Lo que se debe discutir en las campañas electorales que vienen
Algo va mal en México. A pesar de que llevamos algunos sexenios en democracia, y de que revertimos la concentración excesiva de poder en la presidencia y en un solo partido, no estamos acumulando avances que nos permitan consolidar al país y abrigar esperanzas de un buen porvenir. Vivimos una paradoja: en vez de que las libertades conseguidas nos catapulten, nos llevan hacia atrás. Es como si el reloj de la historia caminara al revés y nos estuviera regresando a las convulsiones del Siglo Diecinueve o a las dificultades de la época de la Revolución.
No sólo las conquistas democráticas lucen frágiles, incluso los fundamentos del orden nacional se resquebrajan. Todos los días, las noticias nos provocan dudas sobre aspectos que creíamos superados, como la eficacia del Estado para brindar seguridad y paz, la capacidad de la economía para llevar bienestar a la población, y el compromiso de la sociedad para sustentar una convivencia civilizada.
Estas impresiones no se originan en el pesimismo o la exageración. Cualquier mexicano comenta nuestro malestar. Cualquier ama de casa, trabajador, estudiante o profesionista, lleva los problemas nacionales como una carga de incertidumbre y preocupación. Pero muy pocos ciudadanos, incluyendo políticos, funcionarios, empresarios y académicos, tienen una explicación satisfactoria de lo que ocurre y mucho menos vislumbran una salida clara a nuestra situación.
El horizonte público no ofrece programas que resulten creíbles y unifiquen a la nación. Los políticos se ocupan demasiado en lograr fines inmediatos. Cuando intentan ir más allá, apoyan opciones que lo son en apariencia porque no atacan las causas últimas de nuestras complicaciones: unos proponen la mano dura del Estado como solución a la violencia, otros creen que gobernar significa exacerbar el imperio del dinero sobre la política e implantar una modernización nacional forzada, y todavía algunos son devotos del paternalismo como estrategia para atenuar las desigualdades sociales.
Es probable que en las próximas campañas electorales los dirigentes de los partidos sigan concentrándose en ganar, sin entablar las discusiones de altura que hacen falta y sin concertar con los ciudadanos propósitos que los entusiasmen.
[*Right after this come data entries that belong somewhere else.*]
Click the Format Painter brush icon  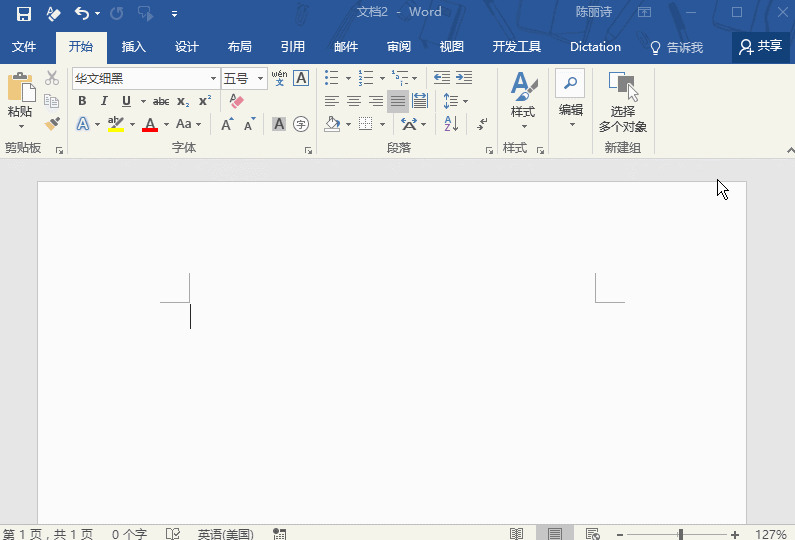52,124
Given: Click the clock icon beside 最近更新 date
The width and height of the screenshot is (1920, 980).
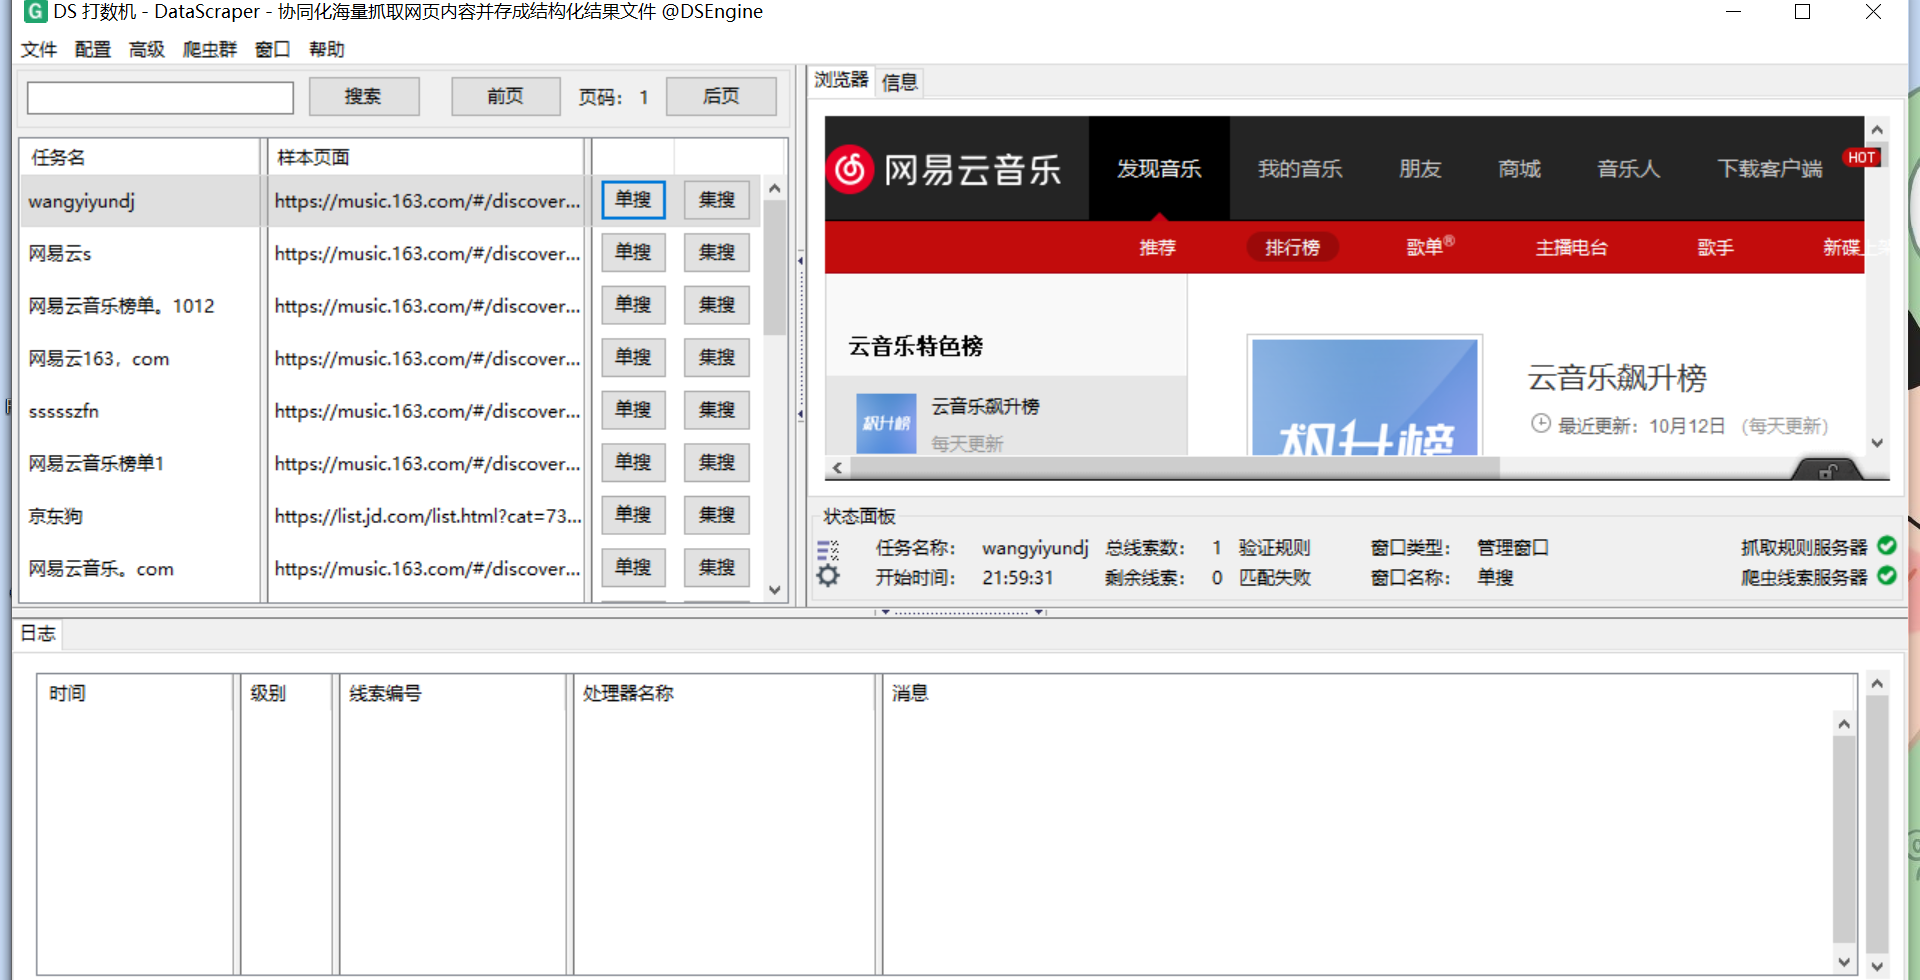Looking at the screenshot, I should 1540,424.
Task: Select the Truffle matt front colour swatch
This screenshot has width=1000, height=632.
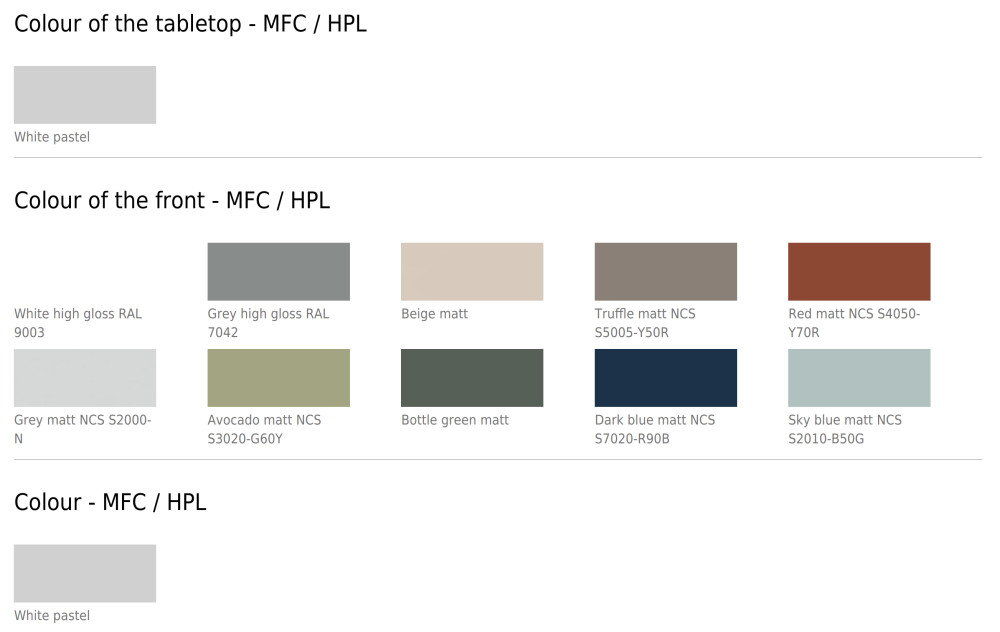Action: click(x=665, y=271)
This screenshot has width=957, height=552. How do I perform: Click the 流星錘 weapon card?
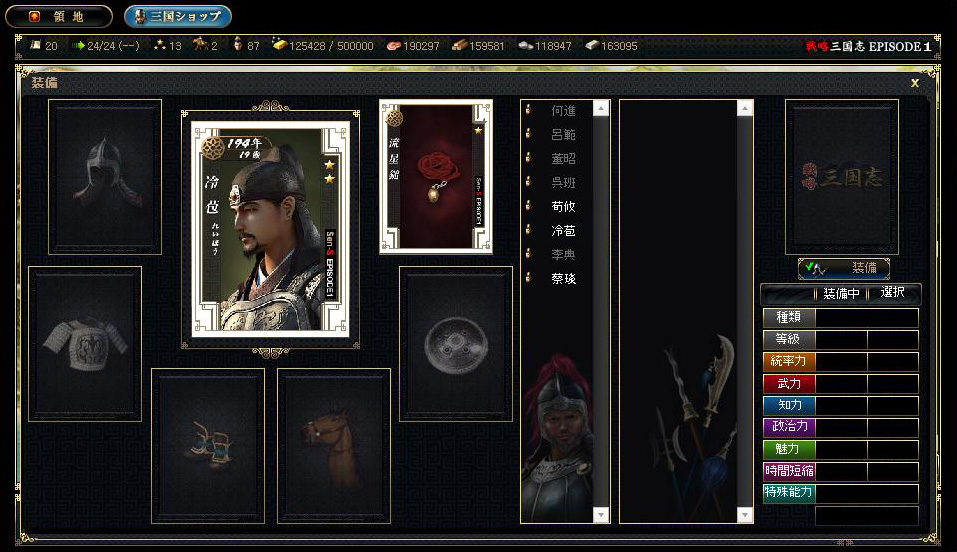click(x=436, y=176)
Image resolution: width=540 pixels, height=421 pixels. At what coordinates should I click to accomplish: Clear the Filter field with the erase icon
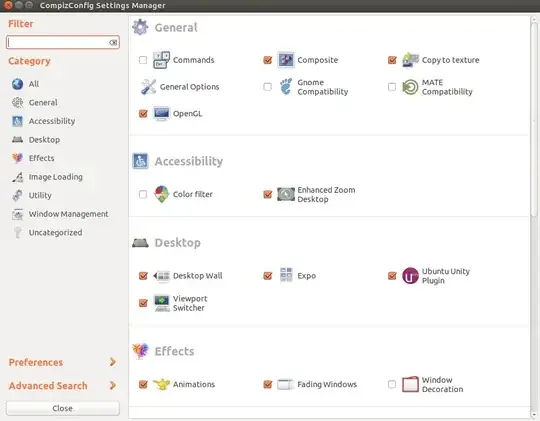[113, 42]
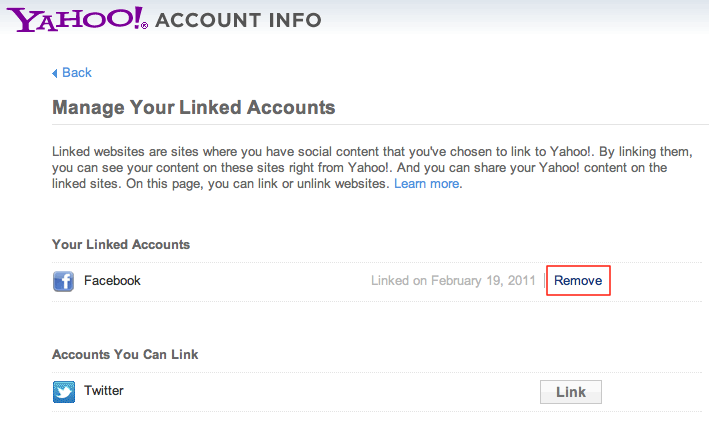The width and height of the screenshot is (709, 435).
Task: Click the Your Linked Accounts section title
Action: (x=121, y=244)
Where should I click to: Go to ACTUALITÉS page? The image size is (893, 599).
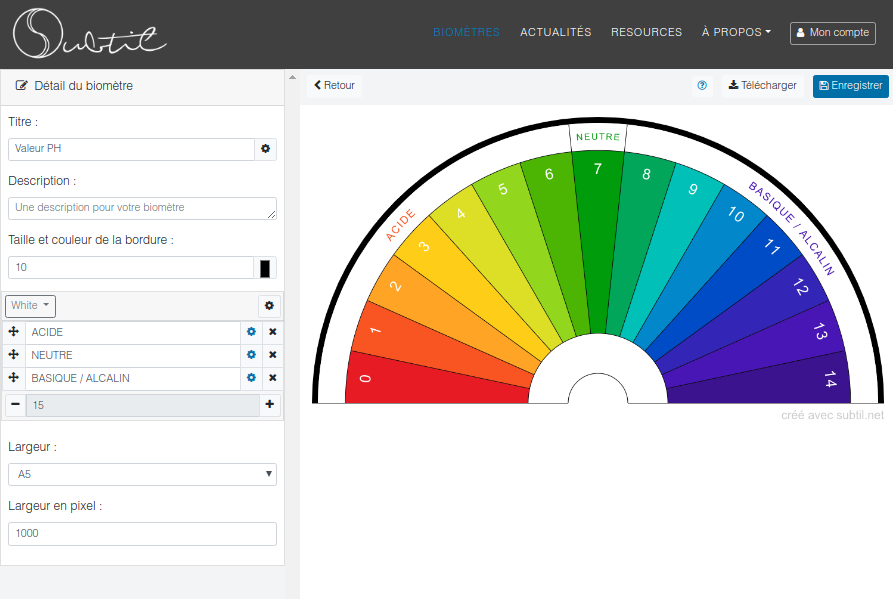tap(555, 32)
Suelen confundir el ejercicio de la política y el liderazgo con la simulación y la manipulación publicitaria de los electores. Prometen lo obvio, lo que les puede dar votos; muy pocos formulan argumentos sobre cómo alcanzarlo y qué compromisos mutuos implica. Mientras descuidan lo esencial, desperdician un tiempo invaluable. Con ello se limita la capacidad de la democracia para generar orden, estabilidad y prosperidad social.
Sin embargo, en medio de estas vicisitudes, poco a poco comienza a barruntarse que nuestras patologías no son superficiales, sino que el sustrato profundo de nuestra vida social se ha fracturado, y se sospecha que la tarea de restaurarlo rebasa las facultades de un solo hombre, un solo partido y un solo grupo de poder económico, político o cultural. Poco a poco se asume que nuestra democracia carece de muchos elementos necesarios para ser eficaz y funcional: la acción del mercado electoral no basta para tener buenos gobiernos. Cada vez más se entiende que no ha concluido la transición a un régimen formado por ciudadanos activos, participativos y responsables, y con gobiernos honestos que pongan al bien público en el centro de su quehacer.
Comienza a asumirse que necesitamos una comprensión profunda de nuestra circunstancia y que para ello hace falta algo más que visiones ideológicas, y que en nada ayudan los posicionamientos excluyentes. Estamos condenados a adquirir una mayoría de edad social que nos hará reconocer que la sociedad se gestiona, se integra y se gobierna mediante una sabiduría que se construye colectivamente, considerándonos todos iguales, y a través de los años.
Poco a poco, se acepta la idea de que resolver los problemas del país implica mirarlos bajo una perspectiva racional que tome en cuenta lo importante. Estamos obligados a valorar la utilidad pública de la crítica y la imaginación política, así como a dialogar honestamente sobre nuestra nación, su pasado histórico y su lejano porvenir.
No hay nada nuevo en lo que digo. Es un camino similar por el que otras sociedades han transitado, un proceso de maduración social cuyo sentido es arribar a una modernidad que exprese nuestra complejidad social y cultural. Si queremos forjar un país vigoroso y en paz, debemos hacer compatibles valores que no suelen cohabitar fácilmente: combinar orden con libertades, crecimiento económico, desarrollo y justicia social, estabilidad y gobernabilidad con democracia, y solidaridad, fraternidad e igualdad, con respeto a la autonomía individual y aceptación de las diferencias.
Son más preguntas que respuestas. Que comience el diálogo y la discusión.